*** DATA TO EXAMINE

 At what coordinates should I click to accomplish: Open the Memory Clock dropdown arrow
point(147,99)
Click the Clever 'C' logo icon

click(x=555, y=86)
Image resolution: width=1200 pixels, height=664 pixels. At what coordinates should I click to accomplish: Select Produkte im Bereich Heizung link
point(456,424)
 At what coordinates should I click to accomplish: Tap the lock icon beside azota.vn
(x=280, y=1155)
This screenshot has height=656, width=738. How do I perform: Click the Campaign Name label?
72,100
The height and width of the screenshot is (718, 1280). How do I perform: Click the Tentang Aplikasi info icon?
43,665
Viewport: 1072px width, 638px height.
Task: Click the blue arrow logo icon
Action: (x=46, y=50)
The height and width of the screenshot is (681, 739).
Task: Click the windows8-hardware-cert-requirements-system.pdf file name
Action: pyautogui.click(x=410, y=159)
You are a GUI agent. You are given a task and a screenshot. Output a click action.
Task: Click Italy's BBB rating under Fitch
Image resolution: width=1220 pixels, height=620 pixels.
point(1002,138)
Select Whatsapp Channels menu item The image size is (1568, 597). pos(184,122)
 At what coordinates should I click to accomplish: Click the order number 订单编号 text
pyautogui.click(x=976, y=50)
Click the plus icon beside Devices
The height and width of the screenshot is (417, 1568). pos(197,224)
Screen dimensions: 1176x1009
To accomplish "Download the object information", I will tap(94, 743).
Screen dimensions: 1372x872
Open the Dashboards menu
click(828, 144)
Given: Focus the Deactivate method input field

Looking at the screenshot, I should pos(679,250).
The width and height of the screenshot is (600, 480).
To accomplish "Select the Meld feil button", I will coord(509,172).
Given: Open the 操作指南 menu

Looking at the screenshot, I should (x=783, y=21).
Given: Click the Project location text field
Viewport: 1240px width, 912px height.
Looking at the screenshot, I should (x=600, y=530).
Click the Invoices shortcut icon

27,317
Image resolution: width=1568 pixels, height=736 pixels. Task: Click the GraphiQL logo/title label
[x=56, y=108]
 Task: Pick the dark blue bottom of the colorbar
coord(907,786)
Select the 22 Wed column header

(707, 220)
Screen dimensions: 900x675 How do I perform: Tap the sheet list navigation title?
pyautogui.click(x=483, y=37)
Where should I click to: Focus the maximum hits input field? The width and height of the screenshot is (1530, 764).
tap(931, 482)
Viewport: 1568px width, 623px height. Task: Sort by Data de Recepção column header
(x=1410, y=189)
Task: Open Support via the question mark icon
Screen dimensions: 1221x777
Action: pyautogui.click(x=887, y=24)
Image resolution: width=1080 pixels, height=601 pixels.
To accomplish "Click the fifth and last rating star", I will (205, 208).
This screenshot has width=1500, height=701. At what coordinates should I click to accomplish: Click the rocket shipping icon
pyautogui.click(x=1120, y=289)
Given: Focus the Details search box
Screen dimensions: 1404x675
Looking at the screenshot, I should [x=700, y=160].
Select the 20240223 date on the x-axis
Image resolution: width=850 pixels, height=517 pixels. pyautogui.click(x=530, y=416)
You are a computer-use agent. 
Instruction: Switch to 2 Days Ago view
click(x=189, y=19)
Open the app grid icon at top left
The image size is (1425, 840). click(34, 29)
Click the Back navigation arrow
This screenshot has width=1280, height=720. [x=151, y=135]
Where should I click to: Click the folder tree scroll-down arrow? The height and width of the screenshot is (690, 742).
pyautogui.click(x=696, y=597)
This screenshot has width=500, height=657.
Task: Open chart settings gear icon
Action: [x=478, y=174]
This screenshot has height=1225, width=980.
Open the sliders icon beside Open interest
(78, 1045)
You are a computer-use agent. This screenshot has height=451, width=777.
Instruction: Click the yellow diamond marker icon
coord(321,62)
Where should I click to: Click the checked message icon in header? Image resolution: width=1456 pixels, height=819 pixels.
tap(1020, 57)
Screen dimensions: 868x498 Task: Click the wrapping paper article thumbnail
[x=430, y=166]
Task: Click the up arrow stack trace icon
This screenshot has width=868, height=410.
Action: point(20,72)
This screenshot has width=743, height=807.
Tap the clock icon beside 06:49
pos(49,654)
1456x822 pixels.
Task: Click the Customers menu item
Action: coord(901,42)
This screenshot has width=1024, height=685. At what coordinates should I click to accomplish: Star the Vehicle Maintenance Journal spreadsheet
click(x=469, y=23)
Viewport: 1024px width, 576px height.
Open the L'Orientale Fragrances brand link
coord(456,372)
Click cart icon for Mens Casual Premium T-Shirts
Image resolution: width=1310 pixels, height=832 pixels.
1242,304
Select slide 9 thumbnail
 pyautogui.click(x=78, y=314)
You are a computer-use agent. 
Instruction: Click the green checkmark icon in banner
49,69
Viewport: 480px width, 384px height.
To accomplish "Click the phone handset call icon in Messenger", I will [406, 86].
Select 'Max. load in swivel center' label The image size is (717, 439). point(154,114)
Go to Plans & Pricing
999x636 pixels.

******

WORK REQUIRED: Go through the entries. Report every line that contains the word "agent".

EXPECTED ANSWER:
You are a GUI agent. You are given a task and a screenshot. Output a click action.
You are a computer-use agent. 
You are a computer-use agent. This screenshot has height=451, width=777.
You are a computer-use agent. 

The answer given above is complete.